You Can't Stop Moving
You wake up with a to-do list already running in your head. You fill every moment. You stay busy, busy, busy.
If you stop, you feel wrong. Guilty. Like you're wasting time or failing somehow.
But this isn't productivity. It's anxiety with a better PR team.
What Anxiety-Productivity Looks Like
You're always doing something. Even when you're "relaxing," you're scrolling or planning or thinking about what needs to be done.
You can't just sit. You can't just be. Stillness feels dangerous.
You create urgency where there isn't any. You make everything a priority. You convince yourself that if you just do enough, you'll finally feel okay.
But you never do.
The Difference Between Productivity And Avoidance
Real productivity comes from intention. You're working toward something that matters to you.
Anxiety-productivity comes from fear. You're running from something you don't want to feel.
One energizes you. The other exhausts you while convincing you that you're not doing enough.
If your productivity leaves you feeling empty, depleted, and still anxious, it's not productivity.
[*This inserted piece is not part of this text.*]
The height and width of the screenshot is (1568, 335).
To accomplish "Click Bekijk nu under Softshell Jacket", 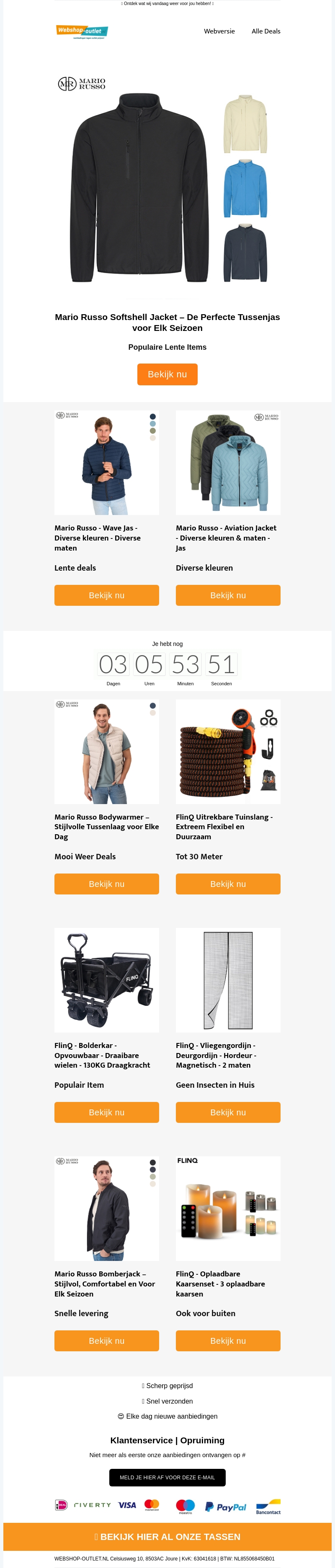I will 168,374.
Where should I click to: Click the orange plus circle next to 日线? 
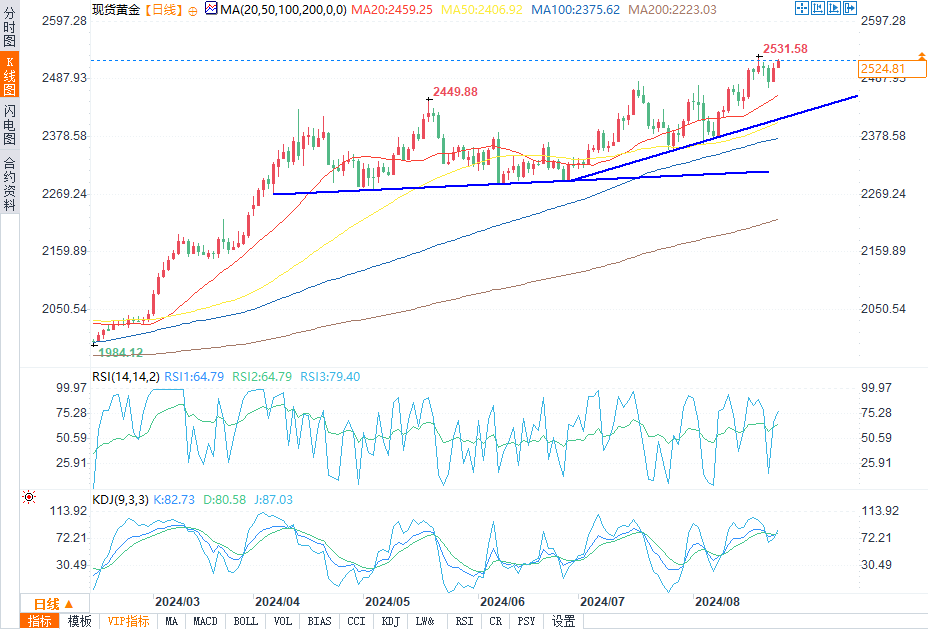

It's a coping mechanism.
What You're Running From
When you stay busy, you don't have to think about:
- The thing you're avoiding
- The decision you need to make
- The feeling you don't want to feel
- The conversation you need to have
- The emptiness underneath everything
Staying busy is easier than sitting with discomfort. But it doesn't make the discomfort go away. It just postpones it.
Like when anxiety about anxiety creates a loop, sometimes the busyness is just feeding the cycle.
The Exhaustion That Never Ends
You're tired all the time. But you can't stop. Stopping feels wrong.
You tell yourself you'll rest when you finish this project, this task, this week. But the finish line keeps moving.
Because the point isn't to finish. The point is to keep moving so you don't have to feel.
When Rest Feels Like Failure
You can't relax without feeling guilty. You can't enjoy downtime without thinking about what you should be doing instead.
Your worth feels tied to your output. If you're not producing, you're not valuable.
But that's anxiety talking. Not truth.
How To Tell If You're Running
Ask yourself: If I stopped doing this, what would I have to feel?
If the answer scares you, you're probably running from something.
Real productivity has a purpose. Anxiety-productivity is just movement for the sake of not stopping.
What Happens When You Stop
When you finally slow down, everything you've been running from catches up. The anxiety. The discomfort. The feelings you've been avoiding.
It's uncomfortable. Really uncomfortable.
But it's also the only way through. You can't outrun your anxiety forever.
Sometimes you have to stop and face what you've been avoiding. Even when it sucks.
You Don't Have To Earn Rest
You don't need to be productive enough to deserve rest. You don't need to finish everything first.
You're allowed to stop. To do less. To just exist without optimizing every moment.
Rest isn't a reward for productivity. It's a requirement for being human.
Like learning that small wins count even when you're depressed, sometimes rest is the win.
The Bottom Line
If your productivity feels compulsive, exhausting, and never-ending, it's probably anxiety in disguise.
You're not lazy if you slow down. You're not failing if you rest. You're not worthless if you do less.
Stop running. Face what you're avoiding. Let yourself feel what you've been pushing away.
It's scary. But it's also the only way to actually heal.
References
- Nagoski, E., & Nagoski, A. (2019). Burnout: The Secret to Unlocking the Stress Cycle. Ballantine Books.
- Brown, B. (2012). The Gifts of Imperfection: Let Go of Who You Think You're Supposed to Be and Embrace Who You Are. Hazelden.
- Harris, R. (2008). The Happiness Trap: How to Stop Struggling and Start Living. Trumpeter.
- Kabat-Zinn, J. (2013). Full Catastrophe Living: Using the Wisdom of Your Body and Mind to Face Stress, Pain, and Illness (Revised ed.). Bantam.
- Bourne, E. J. (2015). The Anxiety and Phobia Workbook (6th ed.). New Harbinger Publications.